** PROVIDED RECORDS follows **

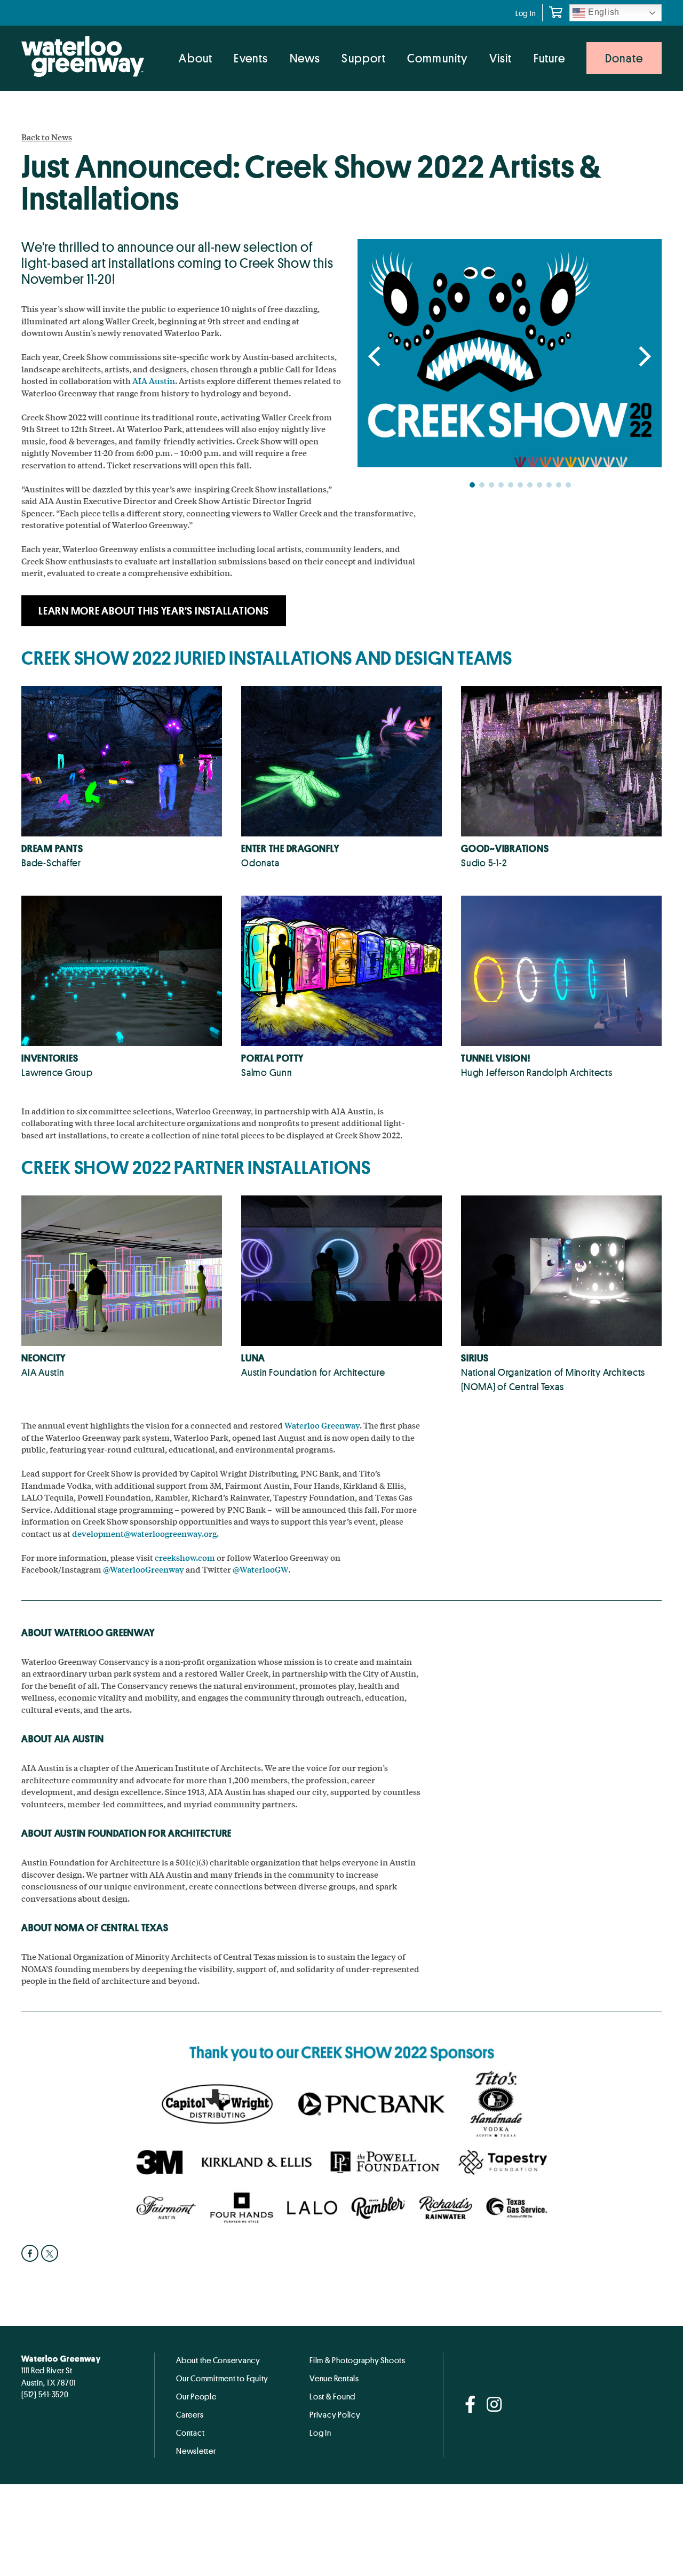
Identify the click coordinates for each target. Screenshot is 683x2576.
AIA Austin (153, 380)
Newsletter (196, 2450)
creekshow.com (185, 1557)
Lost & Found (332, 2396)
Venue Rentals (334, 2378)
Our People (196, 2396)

** End of PROVIDED RECORDS **
** PROVIDED RECORDS follows **

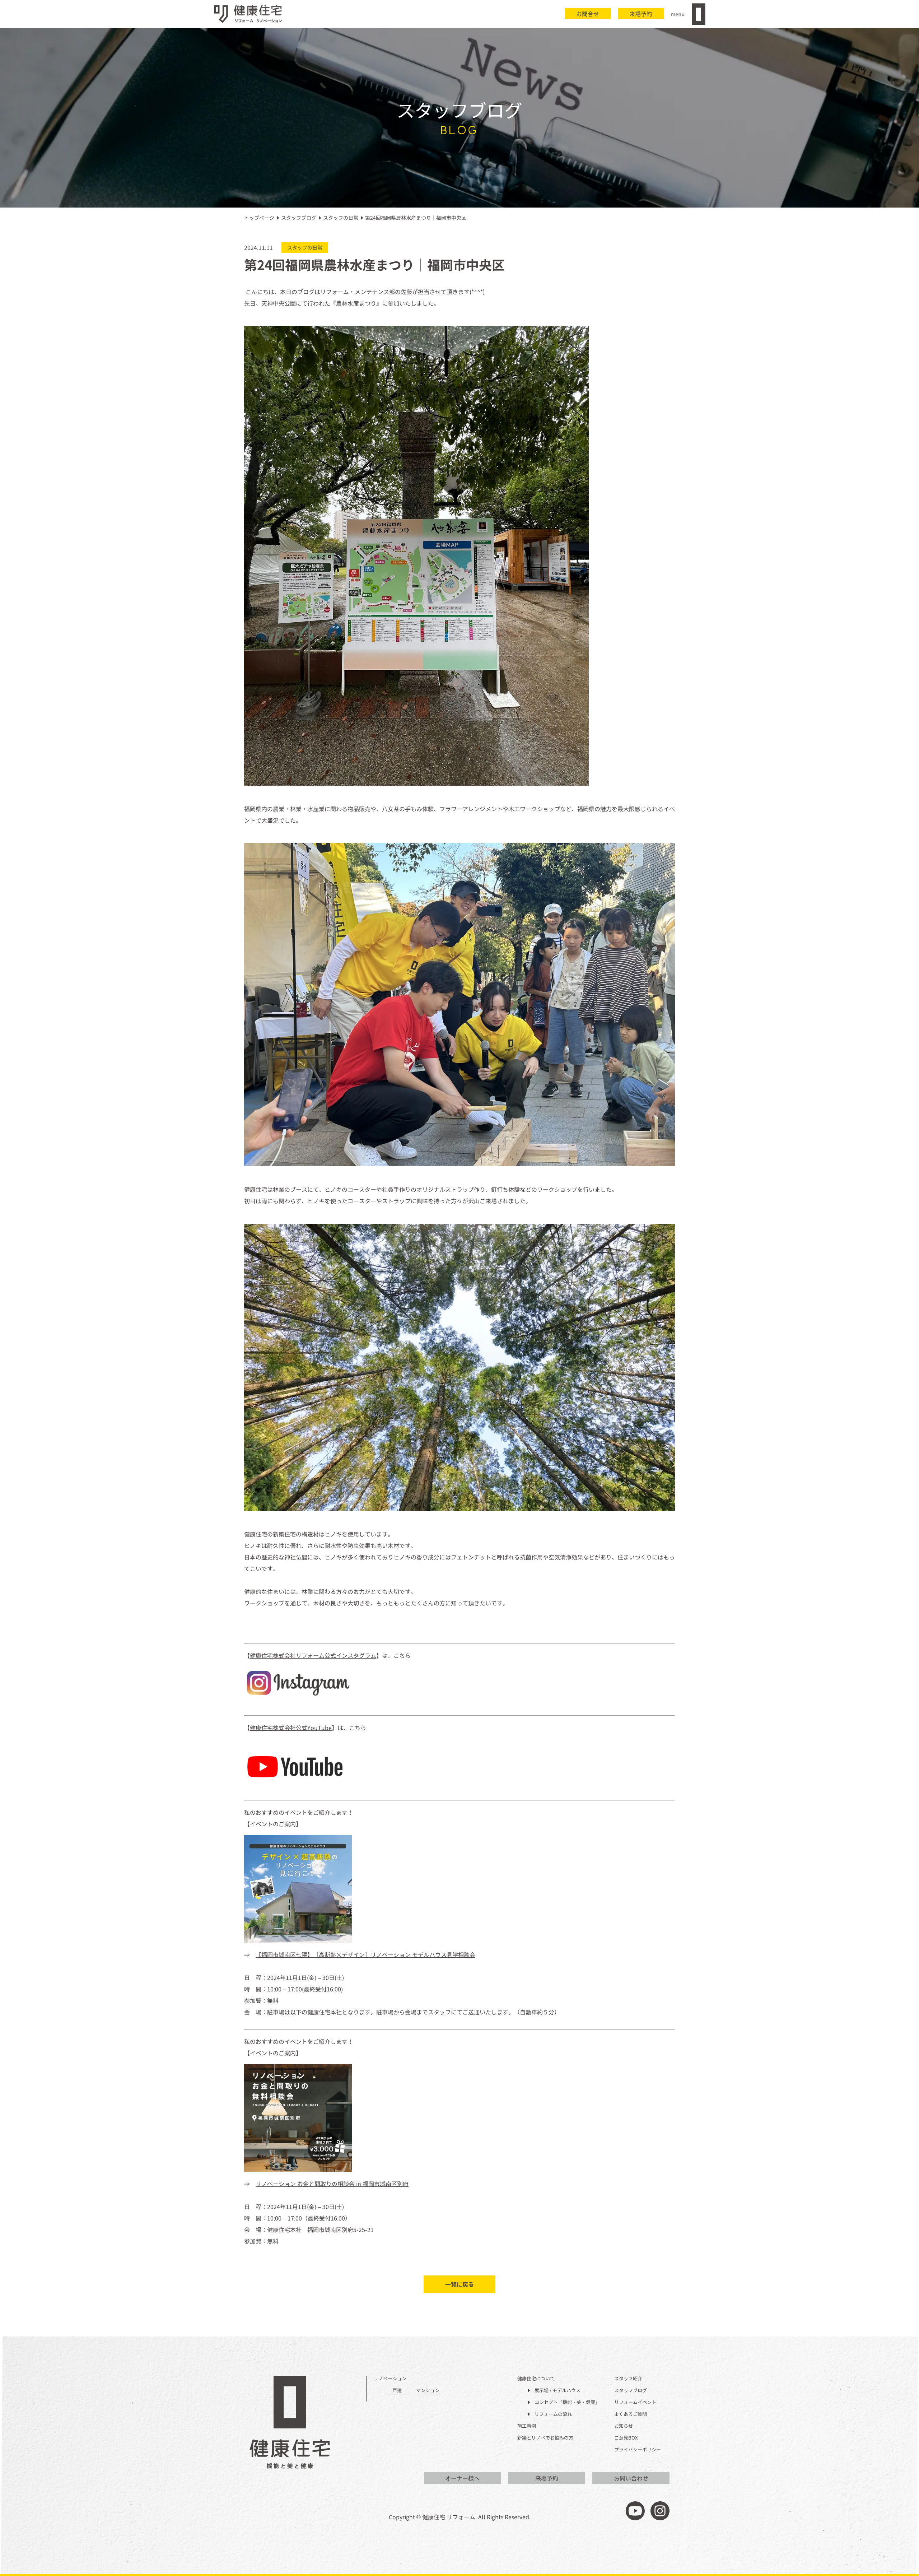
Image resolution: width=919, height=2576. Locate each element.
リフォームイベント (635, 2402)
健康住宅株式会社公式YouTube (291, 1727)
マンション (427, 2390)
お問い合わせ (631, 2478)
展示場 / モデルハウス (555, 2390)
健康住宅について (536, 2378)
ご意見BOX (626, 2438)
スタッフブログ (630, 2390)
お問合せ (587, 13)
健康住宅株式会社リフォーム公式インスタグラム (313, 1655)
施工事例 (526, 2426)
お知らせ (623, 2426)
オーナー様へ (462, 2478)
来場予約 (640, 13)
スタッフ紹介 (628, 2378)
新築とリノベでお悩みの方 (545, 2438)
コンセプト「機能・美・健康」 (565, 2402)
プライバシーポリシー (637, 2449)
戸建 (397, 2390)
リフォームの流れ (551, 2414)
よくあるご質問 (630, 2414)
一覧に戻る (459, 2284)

** End of PROVIDED RECORDS **

TASK STATEMENT
Every line from the data above that contains "each" must appear in the answer.

TASK OUTPUT
Identify the click coordinates for each target. Screenshot is 683x2576.
Image resolution: width=919, height=2576. Locate each element.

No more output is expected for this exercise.